As Mark later points out: –

We have a kernel team, and they make kernel decisions. You don’t get to make kernel decisions unless you’re in that kernel team. You can file bugs and comment, and engage, but you don’t get to second-guess their decisions.

We have a security team. They get to make decisions about security. You don’t get to see a lot of what they see unless you’re on that team.

We have processes to help make sure we’re doing a good job of delegation, but being an open community is not the same as saying everybody has a say in everything.”

People getting the wrong end of stick

The biggest disservice some people are doing to the Ubuntu community is misrepresenting and misrepresenting Marks comments.

One spuriously fact-deficient article presents Canonical/Ubuntu Community as some moat-surrounded-fortress from which evil wizards plot to make the Ubuntu experience rubbish for all…: –

Open development is what Linus sees as Linux’s greatest advantage, where anyone can contribute and everyone’s opinion counts, he believes this makes for better software.
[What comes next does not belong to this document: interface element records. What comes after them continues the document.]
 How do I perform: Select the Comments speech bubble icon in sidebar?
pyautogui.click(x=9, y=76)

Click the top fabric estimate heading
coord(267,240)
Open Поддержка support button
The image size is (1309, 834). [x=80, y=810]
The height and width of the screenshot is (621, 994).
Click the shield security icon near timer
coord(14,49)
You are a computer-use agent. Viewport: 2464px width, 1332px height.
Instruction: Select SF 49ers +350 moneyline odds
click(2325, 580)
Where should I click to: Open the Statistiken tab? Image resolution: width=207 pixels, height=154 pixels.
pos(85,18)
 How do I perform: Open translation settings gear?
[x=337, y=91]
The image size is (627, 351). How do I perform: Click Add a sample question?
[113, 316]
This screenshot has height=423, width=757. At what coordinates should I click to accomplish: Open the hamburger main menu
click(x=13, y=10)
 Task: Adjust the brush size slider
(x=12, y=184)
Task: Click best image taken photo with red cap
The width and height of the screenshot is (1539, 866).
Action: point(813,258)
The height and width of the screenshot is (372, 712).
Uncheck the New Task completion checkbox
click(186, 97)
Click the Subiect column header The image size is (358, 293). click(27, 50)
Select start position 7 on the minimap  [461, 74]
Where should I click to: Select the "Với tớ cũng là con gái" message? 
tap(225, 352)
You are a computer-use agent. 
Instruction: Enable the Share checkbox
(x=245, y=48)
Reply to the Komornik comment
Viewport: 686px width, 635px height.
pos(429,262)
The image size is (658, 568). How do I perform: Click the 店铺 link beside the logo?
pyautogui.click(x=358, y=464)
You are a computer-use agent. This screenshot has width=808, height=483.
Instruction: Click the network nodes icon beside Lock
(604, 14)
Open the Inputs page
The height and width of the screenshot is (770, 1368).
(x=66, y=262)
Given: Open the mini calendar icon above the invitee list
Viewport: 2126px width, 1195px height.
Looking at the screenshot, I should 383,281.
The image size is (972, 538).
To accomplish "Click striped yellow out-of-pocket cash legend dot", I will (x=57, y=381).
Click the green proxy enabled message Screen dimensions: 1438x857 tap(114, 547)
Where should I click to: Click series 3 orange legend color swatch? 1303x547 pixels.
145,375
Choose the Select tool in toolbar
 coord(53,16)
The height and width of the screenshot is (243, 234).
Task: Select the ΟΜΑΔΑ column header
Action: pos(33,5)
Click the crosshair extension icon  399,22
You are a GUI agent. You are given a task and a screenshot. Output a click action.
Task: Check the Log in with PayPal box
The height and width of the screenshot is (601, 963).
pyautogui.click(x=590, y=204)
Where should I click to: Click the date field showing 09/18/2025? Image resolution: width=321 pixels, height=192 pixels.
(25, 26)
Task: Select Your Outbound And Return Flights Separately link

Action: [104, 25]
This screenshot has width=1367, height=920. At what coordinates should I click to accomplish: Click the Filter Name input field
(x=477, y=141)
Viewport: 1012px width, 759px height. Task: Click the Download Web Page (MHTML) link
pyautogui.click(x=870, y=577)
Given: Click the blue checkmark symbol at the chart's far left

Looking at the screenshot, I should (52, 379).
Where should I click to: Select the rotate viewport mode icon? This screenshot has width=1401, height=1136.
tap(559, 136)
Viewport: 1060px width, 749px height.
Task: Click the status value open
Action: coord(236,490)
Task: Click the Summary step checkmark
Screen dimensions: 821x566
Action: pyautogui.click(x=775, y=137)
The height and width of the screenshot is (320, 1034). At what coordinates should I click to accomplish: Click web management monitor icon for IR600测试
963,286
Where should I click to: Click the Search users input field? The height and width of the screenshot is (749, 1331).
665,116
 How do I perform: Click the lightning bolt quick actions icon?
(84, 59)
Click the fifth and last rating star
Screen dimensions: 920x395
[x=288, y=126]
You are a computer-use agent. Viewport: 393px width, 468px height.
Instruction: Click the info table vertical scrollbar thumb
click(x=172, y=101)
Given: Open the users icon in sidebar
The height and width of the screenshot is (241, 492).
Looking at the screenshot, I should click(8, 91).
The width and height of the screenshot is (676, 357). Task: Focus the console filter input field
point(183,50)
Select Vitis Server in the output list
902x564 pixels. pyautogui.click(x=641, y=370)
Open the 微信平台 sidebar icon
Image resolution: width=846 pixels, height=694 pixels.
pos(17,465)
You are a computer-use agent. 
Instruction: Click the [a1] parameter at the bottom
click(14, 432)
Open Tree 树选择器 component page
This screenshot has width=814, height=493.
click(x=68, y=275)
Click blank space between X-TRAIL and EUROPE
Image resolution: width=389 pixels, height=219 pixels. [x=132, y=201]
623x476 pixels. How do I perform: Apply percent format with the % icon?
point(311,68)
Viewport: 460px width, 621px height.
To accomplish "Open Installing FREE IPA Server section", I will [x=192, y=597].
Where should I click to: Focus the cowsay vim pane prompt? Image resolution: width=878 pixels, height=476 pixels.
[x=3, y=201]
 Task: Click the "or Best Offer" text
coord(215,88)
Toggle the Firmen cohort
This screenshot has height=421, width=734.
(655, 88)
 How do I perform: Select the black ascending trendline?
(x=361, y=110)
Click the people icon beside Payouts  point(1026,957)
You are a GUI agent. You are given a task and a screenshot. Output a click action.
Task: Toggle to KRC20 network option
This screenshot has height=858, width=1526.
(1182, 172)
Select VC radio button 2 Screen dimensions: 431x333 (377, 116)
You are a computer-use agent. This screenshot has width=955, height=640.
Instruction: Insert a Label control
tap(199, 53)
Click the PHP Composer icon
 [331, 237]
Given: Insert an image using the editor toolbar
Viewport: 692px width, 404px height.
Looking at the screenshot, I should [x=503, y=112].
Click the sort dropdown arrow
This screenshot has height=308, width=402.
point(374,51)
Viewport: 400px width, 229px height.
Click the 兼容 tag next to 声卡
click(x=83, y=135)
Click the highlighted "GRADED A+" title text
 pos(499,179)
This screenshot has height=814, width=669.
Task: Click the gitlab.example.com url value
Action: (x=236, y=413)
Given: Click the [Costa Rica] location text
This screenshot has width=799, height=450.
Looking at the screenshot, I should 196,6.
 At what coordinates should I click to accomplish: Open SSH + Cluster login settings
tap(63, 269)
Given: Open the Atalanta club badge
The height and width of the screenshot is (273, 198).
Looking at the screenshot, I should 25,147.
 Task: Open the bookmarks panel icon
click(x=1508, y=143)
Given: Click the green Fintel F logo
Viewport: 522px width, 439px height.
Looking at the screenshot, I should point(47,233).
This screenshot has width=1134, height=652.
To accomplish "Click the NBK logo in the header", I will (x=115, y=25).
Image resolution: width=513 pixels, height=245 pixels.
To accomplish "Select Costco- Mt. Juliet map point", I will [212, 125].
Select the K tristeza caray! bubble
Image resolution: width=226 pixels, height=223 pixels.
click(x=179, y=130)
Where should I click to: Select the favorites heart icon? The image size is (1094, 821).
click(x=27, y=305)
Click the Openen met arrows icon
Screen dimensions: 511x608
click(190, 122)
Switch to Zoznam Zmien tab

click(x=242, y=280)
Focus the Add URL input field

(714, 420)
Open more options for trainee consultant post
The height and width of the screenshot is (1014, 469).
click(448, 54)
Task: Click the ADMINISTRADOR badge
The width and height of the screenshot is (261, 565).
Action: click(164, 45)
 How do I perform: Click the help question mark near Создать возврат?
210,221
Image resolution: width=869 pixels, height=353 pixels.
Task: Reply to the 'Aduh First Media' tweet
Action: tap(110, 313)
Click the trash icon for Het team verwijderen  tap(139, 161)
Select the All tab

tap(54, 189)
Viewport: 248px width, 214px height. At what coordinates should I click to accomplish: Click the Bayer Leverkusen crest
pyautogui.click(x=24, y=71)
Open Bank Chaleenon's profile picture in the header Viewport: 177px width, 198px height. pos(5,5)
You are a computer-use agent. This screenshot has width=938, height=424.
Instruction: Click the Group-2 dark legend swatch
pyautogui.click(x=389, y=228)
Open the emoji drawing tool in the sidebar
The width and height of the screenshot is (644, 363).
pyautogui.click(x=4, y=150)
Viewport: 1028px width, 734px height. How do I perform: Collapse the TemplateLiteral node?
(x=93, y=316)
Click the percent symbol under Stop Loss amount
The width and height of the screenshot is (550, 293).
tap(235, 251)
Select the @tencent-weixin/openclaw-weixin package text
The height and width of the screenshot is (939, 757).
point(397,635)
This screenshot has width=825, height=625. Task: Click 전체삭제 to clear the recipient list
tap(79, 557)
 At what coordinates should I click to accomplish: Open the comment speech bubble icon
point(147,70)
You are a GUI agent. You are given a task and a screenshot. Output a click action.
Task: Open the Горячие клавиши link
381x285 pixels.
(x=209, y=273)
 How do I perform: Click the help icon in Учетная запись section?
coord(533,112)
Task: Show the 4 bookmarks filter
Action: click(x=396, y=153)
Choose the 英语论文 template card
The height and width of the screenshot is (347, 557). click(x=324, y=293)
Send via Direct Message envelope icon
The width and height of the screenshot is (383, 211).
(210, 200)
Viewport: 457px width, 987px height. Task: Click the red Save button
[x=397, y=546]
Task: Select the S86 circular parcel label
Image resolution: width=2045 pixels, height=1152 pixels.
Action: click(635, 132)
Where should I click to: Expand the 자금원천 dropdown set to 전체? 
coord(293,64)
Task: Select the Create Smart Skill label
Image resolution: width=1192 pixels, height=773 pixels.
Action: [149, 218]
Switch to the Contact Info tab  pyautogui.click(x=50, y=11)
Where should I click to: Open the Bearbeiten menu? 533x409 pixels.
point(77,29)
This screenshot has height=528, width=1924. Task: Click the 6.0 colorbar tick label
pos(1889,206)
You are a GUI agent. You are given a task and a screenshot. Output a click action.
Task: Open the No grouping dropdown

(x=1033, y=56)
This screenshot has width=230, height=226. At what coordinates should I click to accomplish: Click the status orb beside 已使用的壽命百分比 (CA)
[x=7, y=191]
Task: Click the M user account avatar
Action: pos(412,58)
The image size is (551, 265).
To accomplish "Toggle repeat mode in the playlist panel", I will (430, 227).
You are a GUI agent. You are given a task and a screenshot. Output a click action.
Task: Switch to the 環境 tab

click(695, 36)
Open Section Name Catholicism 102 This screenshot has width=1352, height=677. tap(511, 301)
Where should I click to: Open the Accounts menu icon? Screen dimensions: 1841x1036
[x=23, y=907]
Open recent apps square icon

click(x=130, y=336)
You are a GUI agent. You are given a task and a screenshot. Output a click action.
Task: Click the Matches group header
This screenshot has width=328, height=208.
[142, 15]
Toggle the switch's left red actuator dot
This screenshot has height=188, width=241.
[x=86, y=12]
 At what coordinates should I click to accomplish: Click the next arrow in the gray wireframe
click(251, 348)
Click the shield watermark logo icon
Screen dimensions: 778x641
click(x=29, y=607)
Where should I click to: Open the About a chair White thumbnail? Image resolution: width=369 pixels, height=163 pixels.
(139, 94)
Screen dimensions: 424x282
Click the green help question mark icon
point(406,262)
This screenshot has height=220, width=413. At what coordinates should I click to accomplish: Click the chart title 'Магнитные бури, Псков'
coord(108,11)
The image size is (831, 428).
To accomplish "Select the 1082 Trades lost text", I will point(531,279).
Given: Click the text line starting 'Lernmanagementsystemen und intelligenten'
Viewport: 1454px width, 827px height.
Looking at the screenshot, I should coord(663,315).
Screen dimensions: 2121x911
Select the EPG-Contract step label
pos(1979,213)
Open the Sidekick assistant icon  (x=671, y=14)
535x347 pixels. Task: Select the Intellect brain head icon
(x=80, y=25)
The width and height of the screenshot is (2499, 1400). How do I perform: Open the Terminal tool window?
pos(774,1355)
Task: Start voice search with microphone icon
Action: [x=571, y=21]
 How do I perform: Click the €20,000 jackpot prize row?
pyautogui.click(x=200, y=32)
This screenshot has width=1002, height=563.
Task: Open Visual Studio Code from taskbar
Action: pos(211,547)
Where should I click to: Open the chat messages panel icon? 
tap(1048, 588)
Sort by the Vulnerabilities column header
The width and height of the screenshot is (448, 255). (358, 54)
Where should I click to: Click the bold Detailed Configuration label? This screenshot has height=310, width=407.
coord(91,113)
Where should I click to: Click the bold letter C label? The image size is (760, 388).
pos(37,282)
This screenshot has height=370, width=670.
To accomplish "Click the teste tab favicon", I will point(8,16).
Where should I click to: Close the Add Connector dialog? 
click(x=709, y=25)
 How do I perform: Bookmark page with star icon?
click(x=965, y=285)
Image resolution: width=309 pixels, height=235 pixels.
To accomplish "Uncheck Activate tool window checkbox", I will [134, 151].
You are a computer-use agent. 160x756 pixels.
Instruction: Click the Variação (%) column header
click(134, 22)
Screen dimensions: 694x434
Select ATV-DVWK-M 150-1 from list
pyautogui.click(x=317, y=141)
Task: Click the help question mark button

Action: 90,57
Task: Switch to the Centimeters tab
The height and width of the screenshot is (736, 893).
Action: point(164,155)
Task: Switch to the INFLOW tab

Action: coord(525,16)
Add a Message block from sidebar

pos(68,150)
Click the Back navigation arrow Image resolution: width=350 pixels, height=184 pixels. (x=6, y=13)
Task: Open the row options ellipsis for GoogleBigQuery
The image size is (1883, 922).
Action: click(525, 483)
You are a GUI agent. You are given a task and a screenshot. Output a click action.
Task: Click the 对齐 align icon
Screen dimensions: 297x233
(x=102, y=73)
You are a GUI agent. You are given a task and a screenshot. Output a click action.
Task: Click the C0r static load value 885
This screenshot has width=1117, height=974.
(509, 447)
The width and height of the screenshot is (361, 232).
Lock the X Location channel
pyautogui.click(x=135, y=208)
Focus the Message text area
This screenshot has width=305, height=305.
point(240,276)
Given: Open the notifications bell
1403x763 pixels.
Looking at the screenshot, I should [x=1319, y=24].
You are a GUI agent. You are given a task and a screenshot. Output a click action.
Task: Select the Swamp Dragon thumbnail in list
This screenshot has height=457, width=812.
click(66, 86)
For Canonical to develop Ubuntu and gather such a large community around it, only to deny them this collaboration, is just wrong.

Now, last time I looked there was a massive community actively collaborating on Ubuntu and anyone is free to file bugs or chime in with their thoughts. The fallacy in the argument above is in expecting everyone’s opinion to be factored into the end product. That’s both wishful thinking and just plain illogical.

The Ubuntu developers do a great job of balancing the direction Ubuntu needs to take (adding new features, making everything work, keeping up with user trends) and the needs of the community at large (fixing bugs, tweaking things so they work better, adding hardware support).

So is Ubuntu an open community? This author doesn’t thinks so.

An open community is just that, the community has a say in everything. If the community at large doesn’t like something, you don’t do it. This is what ‘open’ means, open to discussion, open-minded.
Open-minded discussion and developer compromise has been part of Free Software development since the beginning. If Ubuntu users wanted to be ignored they’d be using Windows 7 or Mac OS X.

This is, again, a flawed argument on behalf of the article author because Ubuntu is open, is open-minded, is open to discussion and is open to contribution. Look at launchpad, look at the mailing lists, look at the IRC’s, look at the developer blogs, UDS…

What is not open is people wanting to come in and make the decisions with some sense of ‘entitlement’ simply because “this is Linux” – and rightly so!

Too many cooks spoil the broth (or something)

Improvements

This isn’t to deny that there are some areas where dialogue between developers and users couldn’t be improved but to imply that Canonical are fostering some elite clique of decision makers who are oblivious to community opinion isn’t accurate and is an insult to the community.

Ubuntu is so popular because it is so good. It is so good because it puts the best people in the right positions and there is nothing to be ashamed of in doing that.